Government tightens cyber rules with ban on ransom payments

By: Trademagazin editor Date: 2025. 07. 24. 09:39

The UK government has announced a tough new package of anti-ransomware measures aimed at curbing cybercrime and protecting essential services.

Following public consultation, the Home Office confirmed that public sector organisations and operators of critical infrastructure, such as including hospitals, schools, and councils, will be banned from paying ransom demands.

However, businesses outside this scope will still be required to notify the government before making any such payment, a move that could prevent illegal transfers to sanctioned groups.

The new proposals have drawn strong support across industry, with Co-op CEO Shirine Khoury-Haq, whose business was hit by a cyber-attack earlier this year, welcoming the move.

“We know first-hand the damage cyber-attacks cause,” Khoury-Haq said. “What matters most is learning, building resilience, and supporting each other to prevent future harm. This is a step in the right direction for building a safer digital future

It is understood that the introduction of mandatory reporting is also being explored by the government, to help law enforcement track threats more effectively.

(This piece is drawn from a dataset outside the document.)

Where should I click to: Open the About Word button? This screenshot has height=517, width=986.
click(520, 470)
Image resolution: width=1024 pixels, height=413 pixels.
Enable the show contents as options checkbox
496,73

Speaking earlier this month at the Business and Trade Sub-Committee on Economic Security, Arms and Export Controls, Tuesday, about cyber attack that halted the high street giant’s operations and disrupted business for months, M&S chairman Archie Norman also backed mandatory reporting.

“We do think mandatory reporting is a very interesting idea. It’s apparent to us that quite a large number of serious cyber attacks never get reported to the NCSC,” Norman said, adding, “In fact, we have reason to believe there have been two major attacks of large British companies in the last four months which have gone unreported.”

“I don’t think it would be regulatory overkill to say if you have a material attack, for companies of a certain size, you are required within a time limit to report those to the NCSC, and that would enhance the central intelligence body around this.”

Last month, four were arrested as part of an investigation into the high-profile cyber attacks that severely disrupted operations at M&S, Co-op and Harrods earlier this year.